Just recently, we lost a lucrative account with Cravendale, the milk company. They initially came to us wanting a campaign that was edgy and provocative, to make their product stand out in an over saturated market. After months of painstaking planning, upwards of five hundred re-drafts, several emotional breakdowns, and many careers lost due to crippling addictions to oxycodones, we came up with what we thought would be the most effective and memorable campaign of the 21st Century:

We knew that the professional and emotional price we paid at DR was worth it, and were sure that the consumer would feel similarly. That was until the ASA stepped in, labelling the campaign as ‘grossly offensive,’ ‘overtly sexist,’ and ‘bearing little or no relation to the product in question.’ The account was taken over by Wieden + Kennedy, where Cravendale inevitably suffered. No one wants to see cats stealing our milk and threatening us with make-shift weapons. If the internet has taught us anything, which it has, it’s that people want cats riding turtles, fighting dogs, and sitting in awkward and hilarious positions. Cats don’t even have opposable thumbs, and to suggest that they could grow them goes against the strict creationist views of the milk consumer.

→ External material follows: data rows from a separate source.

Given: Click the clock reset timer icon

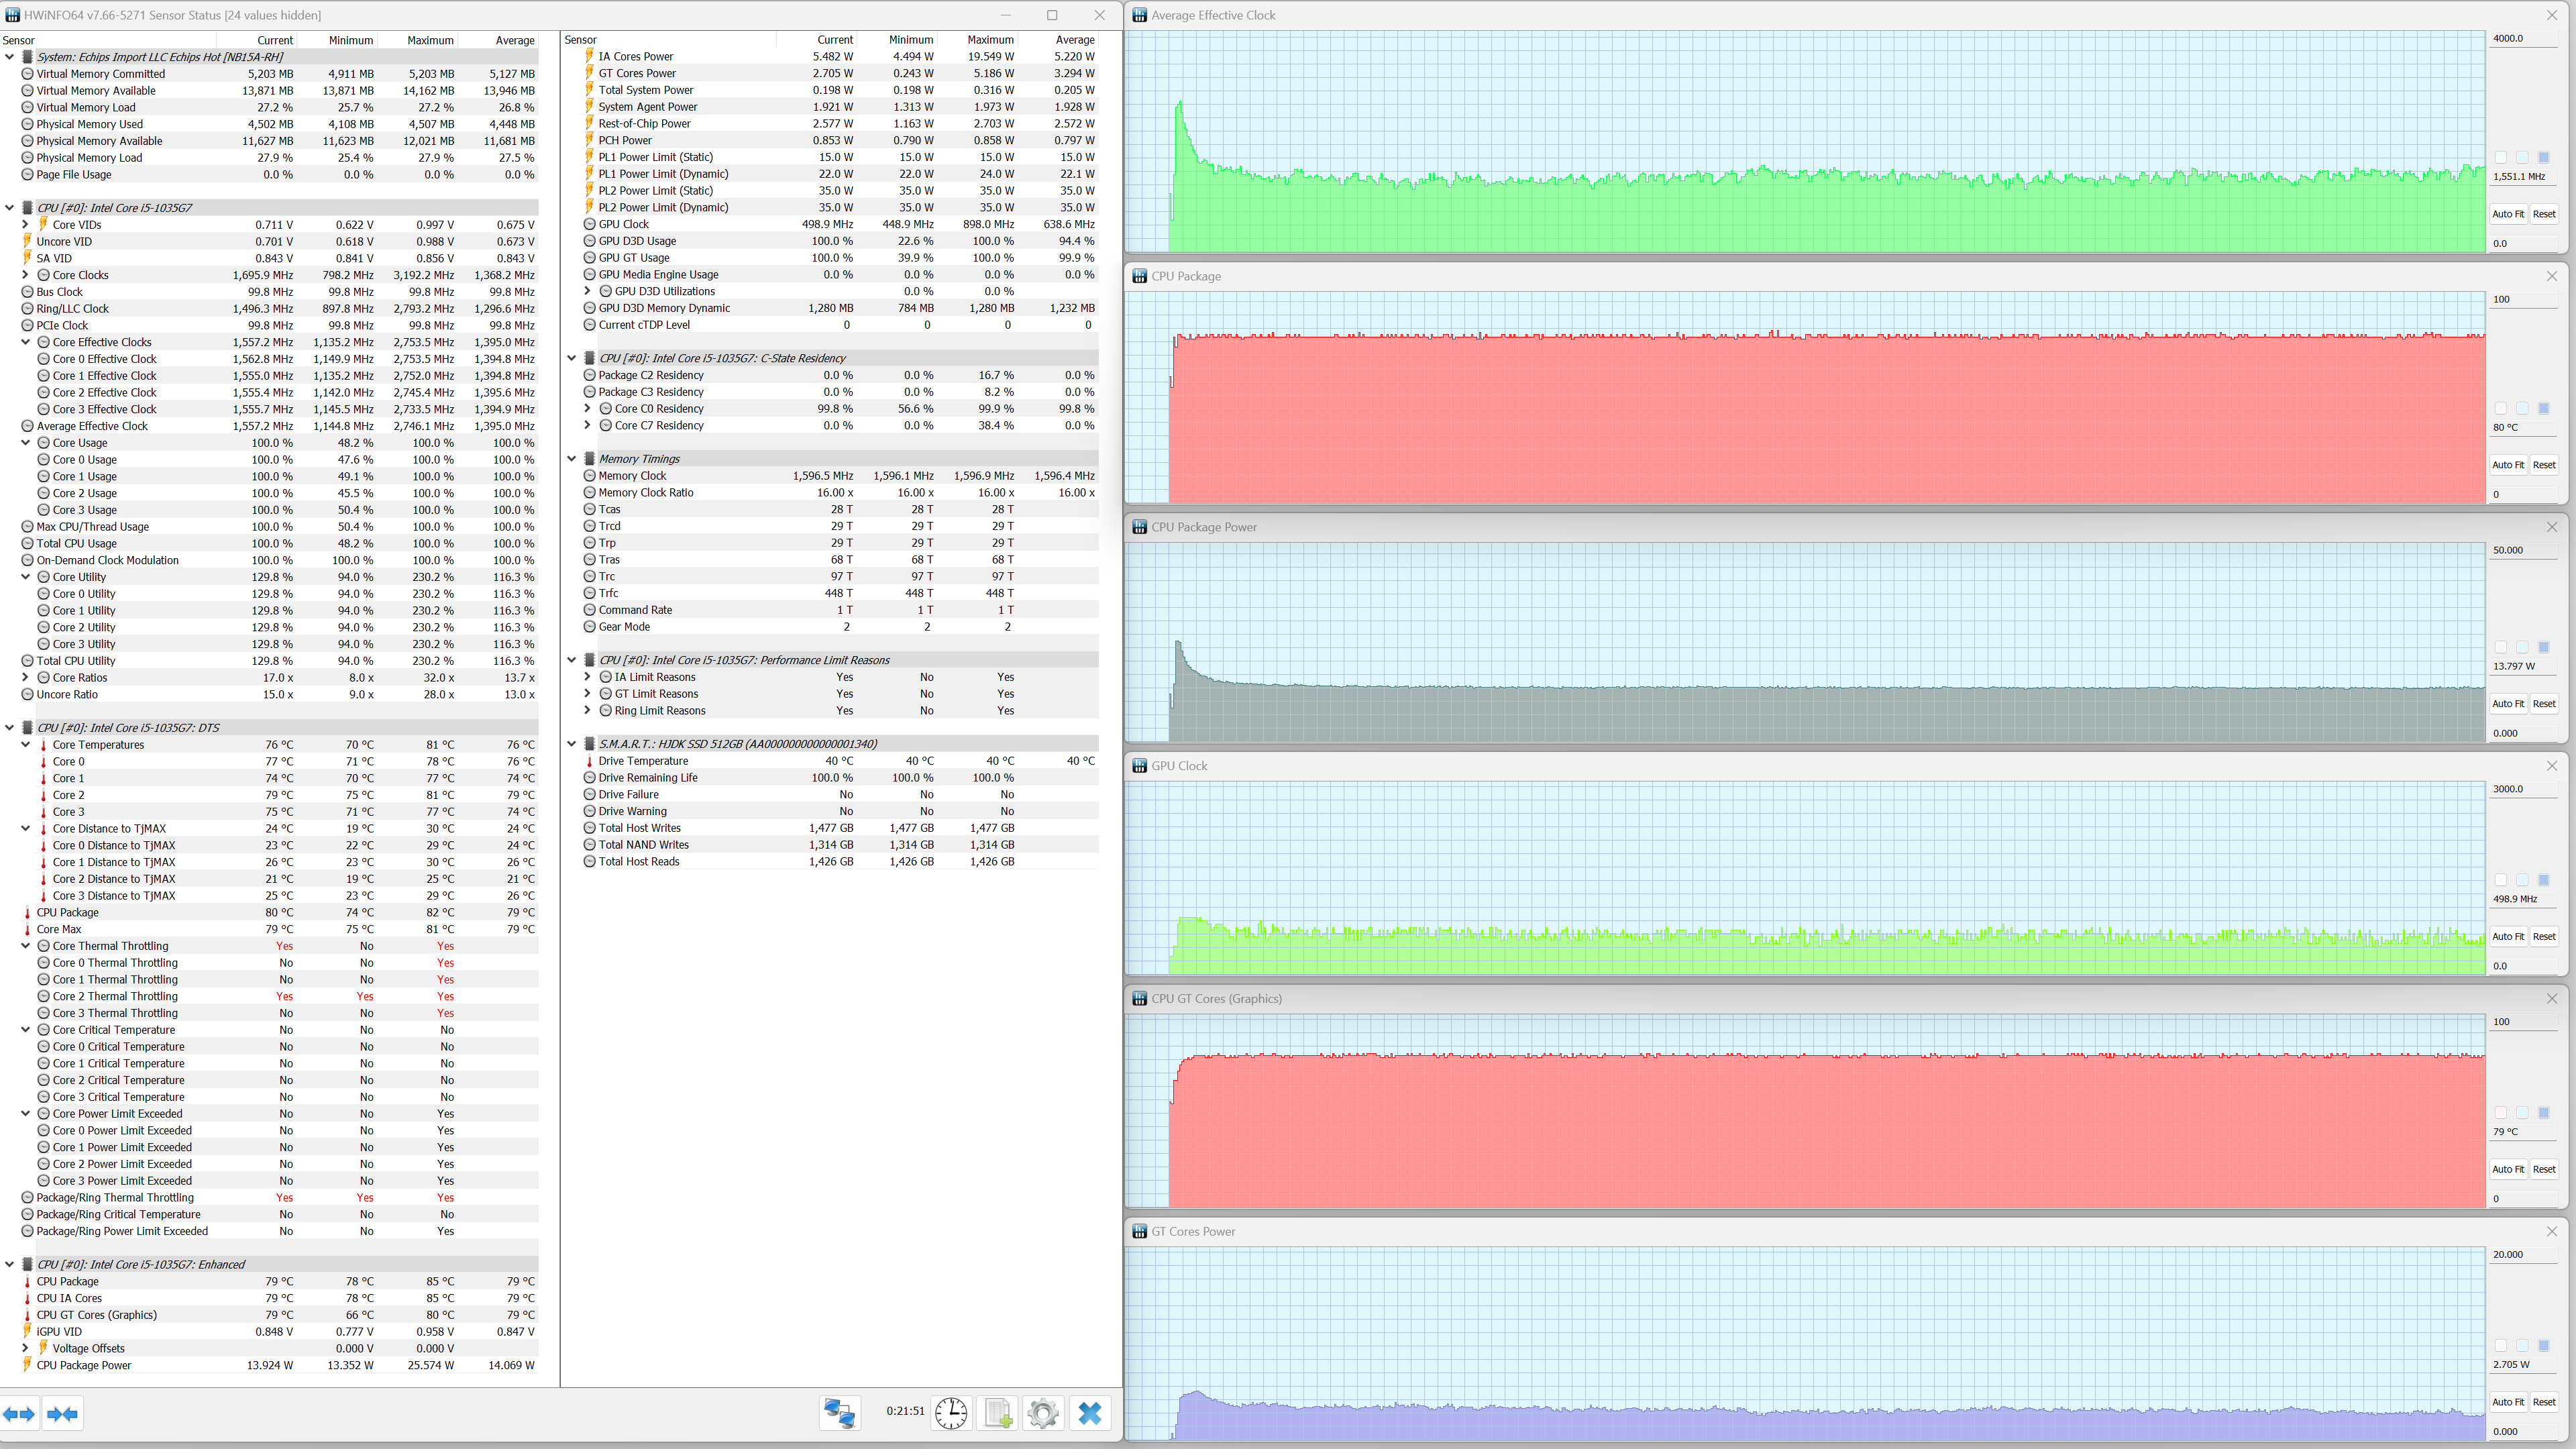Looking at the screenshot, I should click(950, 1412).
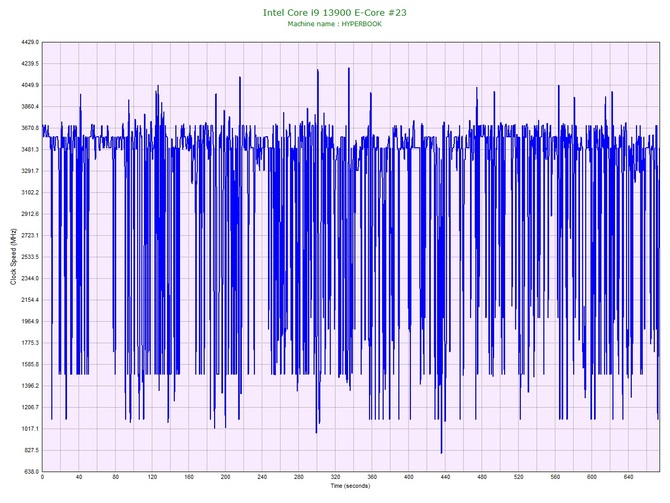Select the 320 second tick on the time axis
The image size is (670, 503).
click(335, 478)
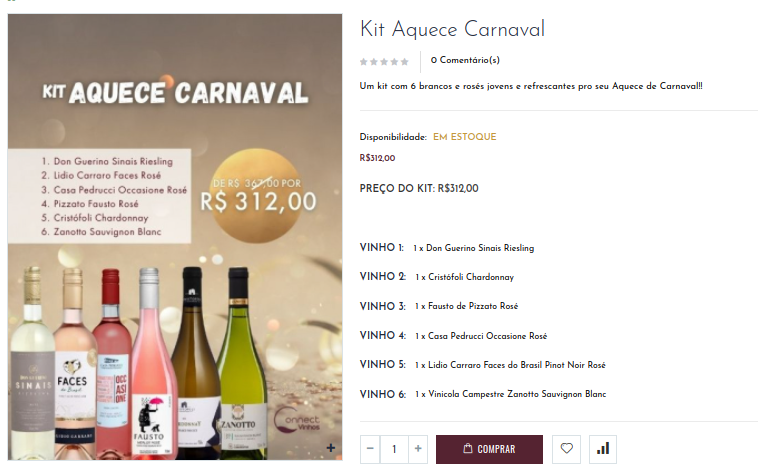This screenshot has height=471, width=758.
Task: Click the quantity input field
Action: (x=394, y=449)
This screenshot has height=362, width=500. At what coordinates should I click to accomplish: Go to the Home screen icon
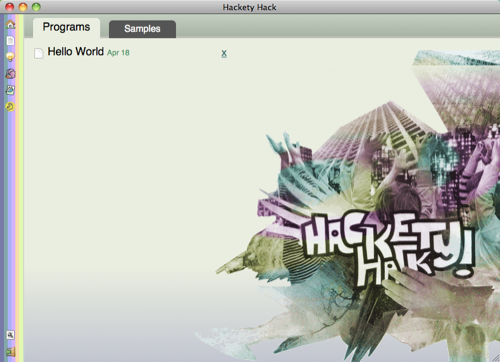(11, 24)
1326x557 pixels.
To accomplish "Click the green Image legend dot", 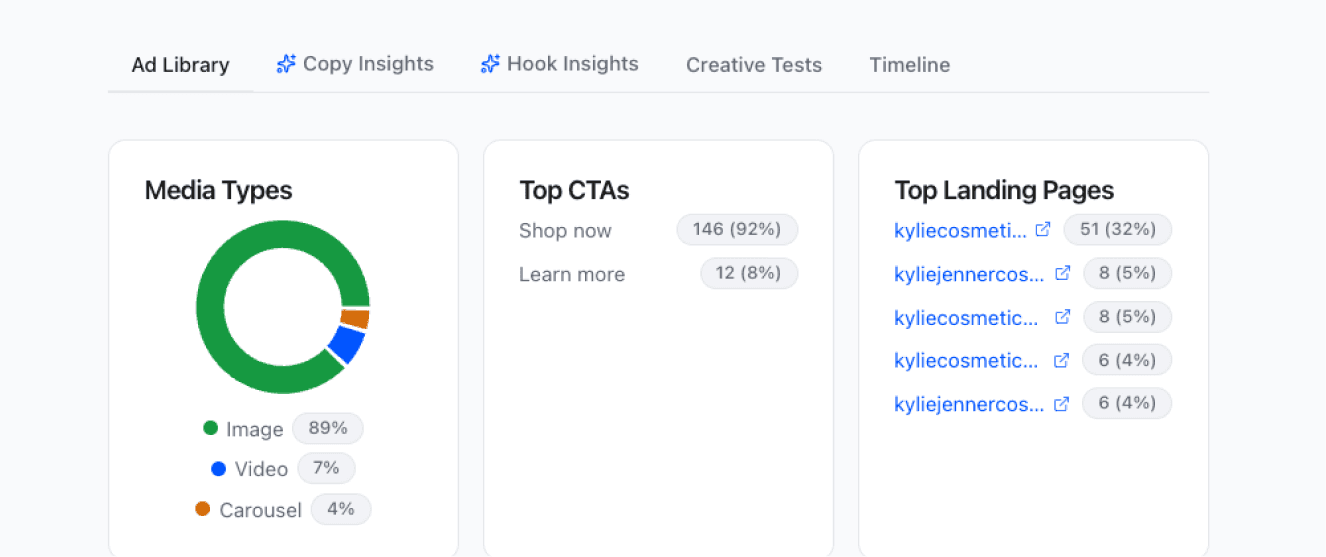I will [x=210, y=428].
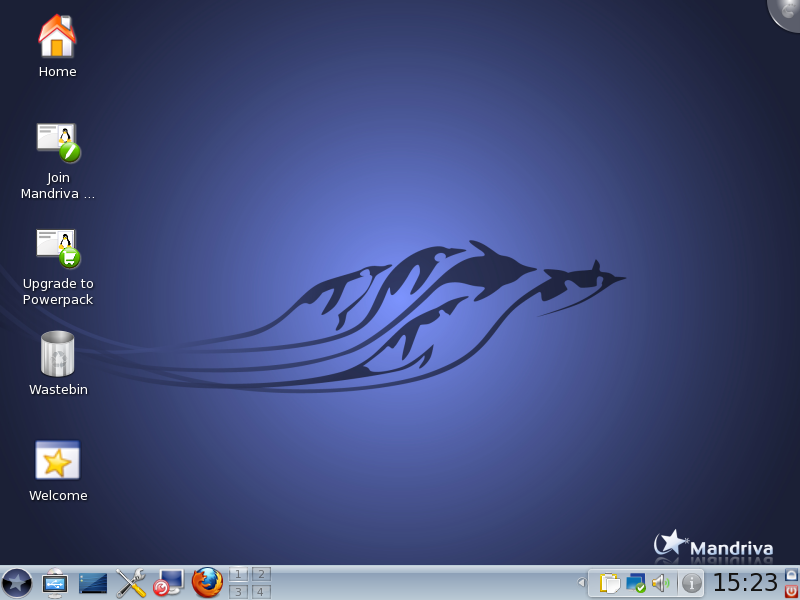Switch to virtual desktop 3
The image size is (800, 600).
click(238, 592)
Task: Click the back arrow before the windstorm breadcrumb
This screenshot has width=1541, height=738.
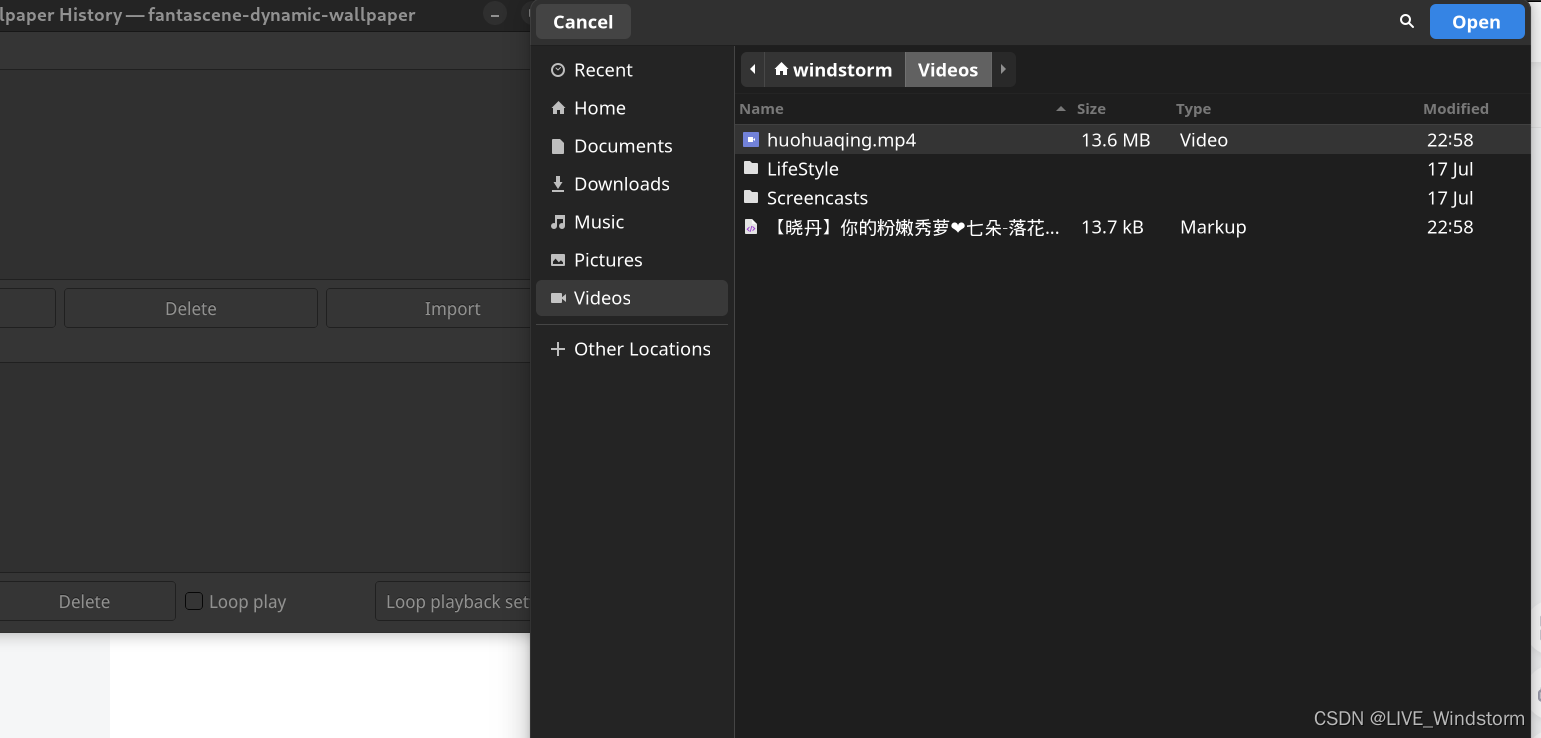Action: point(752,69)

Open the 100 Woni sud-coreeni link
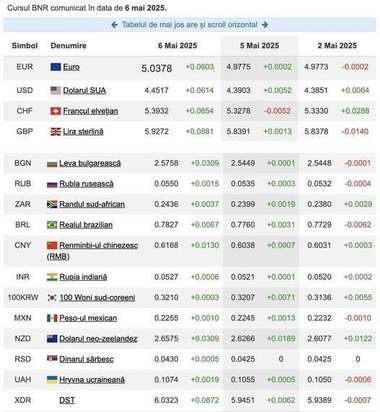[x=97, y=298]
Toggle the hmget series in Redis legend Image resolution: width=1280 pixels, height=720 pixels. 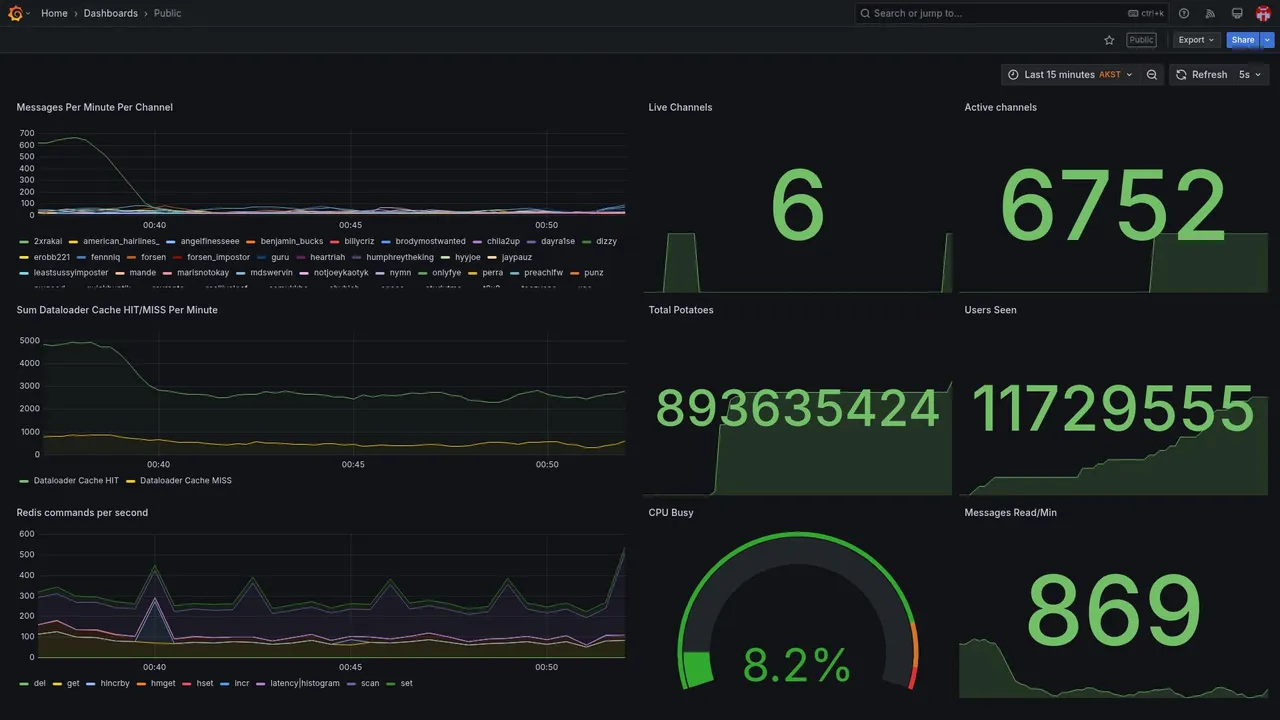tap(162, 684)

It’s not all bad however. Our finest work of recent memory was with Sensodyne whitening tooth paste. We paid a group of Albanian dentists a pittance to vouch for what was essentially a tube of surplus Warhammer figurine primer. Despite some initial complaints from the ASA following a spate of mouth-cancer related deaths in the Norfolk area, we eventually agreed to a compromise with the Agency’s head. In exchange for some first rate Albanian porcelain veneers for his wife, she wouldn’t go to the press about the results of a recent court-ordered paternity test he took in Manila. It all worked out for everyone, and let’s just say that those corpses in East Anglia had teeth brighter than the sun.
I’ll never forget the advice Maurice Saatchi gave me with regard to the ASA when I was a bright-eyed intern cutting my teeth in the industry: ‘I’m trying to pass a kidney stone the size of a subbuteo ball, and my wife is about to start proceedings for my third divorce, do you think I have time for advertising standards? Bollocks to them. Bollocks to everything.’ And trust me, he didn’t tell me this in a series of hand gestures. Maurice Saatchi’s grasp on sign language is tenuous at best.